-------- Text segment

= Maxwell Mutanda =

Zimbabwean artist and designer

Maxwell Mutanda (born 1983) is a Zimbabwean artist, designer, design researcher, and businessperson. He is the co-founder of the design firm Studio [D] Tale, based out of London, Harare, and Cape Town, South Africa. Mutanda uses collage and architectural practice to make sustainable participatory design.

==Early life and education==
Born in Harare, Zimbabwe in 1983, Mutanda studied at the Bartlett School of Architecture in London. In 2020, he received an MSc degree in sustainable urban development and Sheehan Scholarship at the University of Oxford.

==Career==

Muntanda co-founded Studio [D] Tale with his design partner, Safia Qureshi. Online magazine Design Indaba writes that Studio [D] Tale “experiments across disciplines with a portfolio that includes architecture, urban exploration, production innovation to critical design and communications.” The firm designed vendor upgrades for Harare street vendors in 2016. The same year, It was working a way to create "pop-up churches" inspired by catholics in the Philippines holding mass in empty malls. Mutanda received a fellowship from IdeasCity New Orleans, an initiative of the New Museum in New York, the Africa’sOut! Artist-in-Residence at Denniston Hill, New York (2018), and the British Council’s ColabNowNow Residency, in Maputo, Mozambique. In 2020, he received an Eyebeam fellowship to study the "mobile data gap in sub-Saharan Africa". Also in 2020, he received a grant from the Graham Foundation for his project (In)Voluntary Mutations. In the 2020–2021 season, Mutanda was awarded a fellowship from the Akademie Schloss Solitude.

==Exhibitions==
Mutanda's work was featured at the Louisiana Museum of Modern Art, in Copenhagen, Denmark and the Arc en Rêve Centre d'Architecture, Bordeaux, France, both in 2015. In addition, the work of Studio [D] Tale was in the Oslo Architecture Triennale in Oslo, Norway in 2019, the Biennale Architettura, Venice in 2014 and 2016, the Chicago Architecture Biennial and the London Design Festival in 2015.

----------------

▸ **Task list**:
a) Decide whether each statement below agrees with the Maxwell Mutanda article: (i) Mutanda earned an MSc in sustainable urban development at the University of Oxford in 2020; (ii) Studio [D] Tale designed vendor upgrades for street vendors in Cape Town; (iii) Studio [D] Tale's work appeared at the Biennale Architettura in Venice only in 2016. For each one, answer yes or no and quote the words of the article that settle it.
b) Reproduce verbatim the part of the Maxwell Mutanda article that opens with the words containing "Maxwell Mutanda (born" and closes with "sustainable participatory design.".

-------- Exercise data

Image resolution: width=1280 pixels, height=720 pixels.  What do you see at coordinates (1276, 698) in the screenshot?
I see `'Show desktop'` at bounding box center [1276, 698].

----------------

▸ **Answers by task**:
a)
(i) Yes: "In 2020, he received an MSc degree in sustainable urban development and Sheehan Scholarship at the University of Oxford."
(ii) No: "The firm designed vendor upgrades for Harare street vendors in 2016."
(iii) No: "the Biennale Architettura, Venice in 2014 and 2016"

b)
Maxwell Mutanda (born 1983) is a Zimbabwean artist, designer, design researcher, and businessperson. He is the co-founder of the design firm Studio [D] Tale, based out of London, Harare, and Cape Town, South Africa. Mutanda uses collage and architectural practice to make sustainable participatory design.